This week's prompt for 52 Ancestors in 52 Weeks 2024 is Preserve. What do I preserve? I preserve paper. I am from the 20th Century; I spent the first 53 years of my life in the 20th Century. I believe in paper. Paper is solid, paper exists, paper can be preserved with archival materials and methods, which I learned in my scrapbooking hobby. Paper doesn't get evaporated in a computer crash. Yes, it can be damaged by fire, or water, or insects. But properly preserved and protected, it can last for decades.
I do have a lot of my paper documents digitized; I am really quite belt-and-suspenders. But when someone suggests that I digitize everything and toss the paper away, I cringe, my skin crawls, and I stand up and say, "No!"

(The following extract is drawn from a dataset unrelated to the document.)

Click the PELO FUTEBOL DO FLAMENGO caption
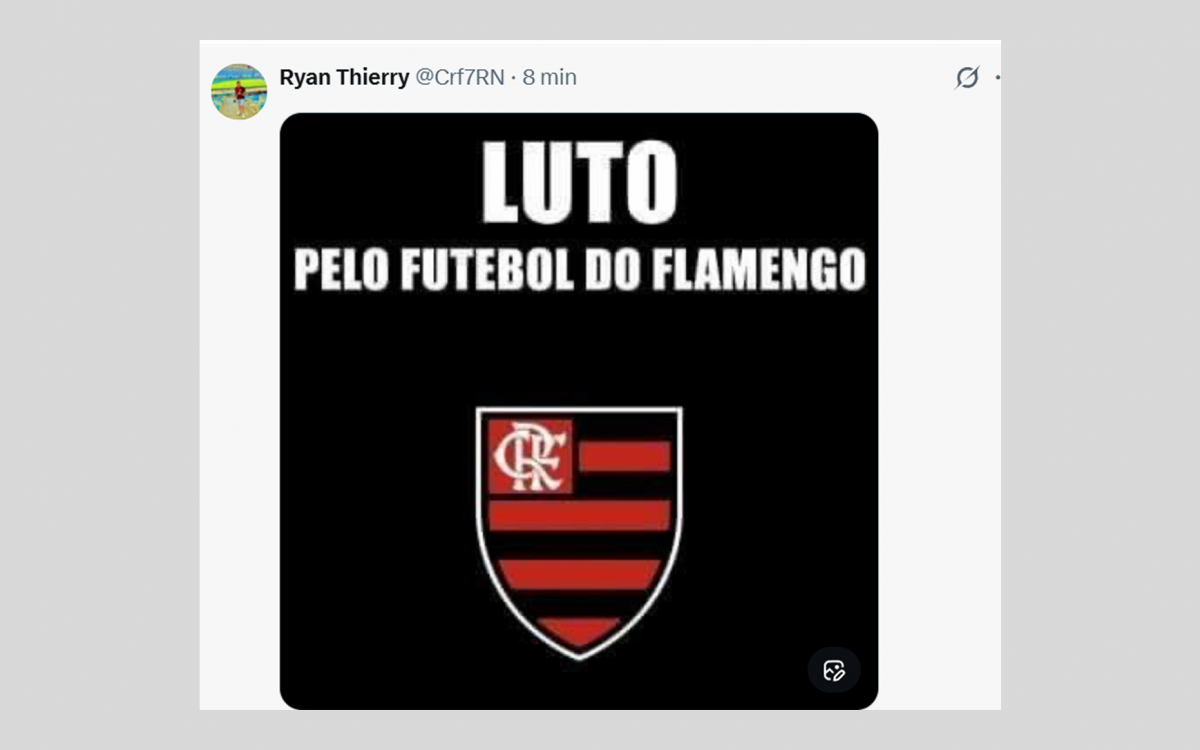tap(579, 270)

My dilemma is that my photos for the past couple decades are digital. I have, from time to time, sent some of my digital photos to Shutterfly to be printed. I did that a lot when I was scrapbooking, something I hope someday to get back to. I want at least to finish the ones I had to box away when other matters had to take precedence. But paper uber alles!
Some preservation I have done has been in storytelling, especially to our grandson who is now 19 and in college. He has enjoyed tales my husband and I have told him of our experiences in the Coast Guard. He has enjoyed stories of ancestors' antics. I should record some of these stories.

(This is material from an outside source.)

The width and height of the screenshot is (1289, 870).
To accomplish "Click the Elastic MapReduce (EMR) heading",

Right now, I am engaged in digitizing a whale of a lot of photos and other documents from my husband's family, a request made by our nephew Paul, who visited recently. He lives in Australia, and was returning there with some items he retrieved from storage after he left his last U.S. dwelling. However, he had second thoughts about shipping the photos to Australia in a box with the other items. He has left them here for me to scan. On a future visit, he will claim his paper photos. But I will have my own copy of this digital trove of my husband's family photos and documents to add to my genealogical information on his family. And I can send some of my digital copies of these to Shutterfly, too.
Finally, a significant part of my ways of preservation involve photos and paper documents and storytelling. These all find their way into the scrapbooks I have made and those I am hoping to complete when things settle down for us. In these scrapbooks, preservation is the chief goal, and paper is king.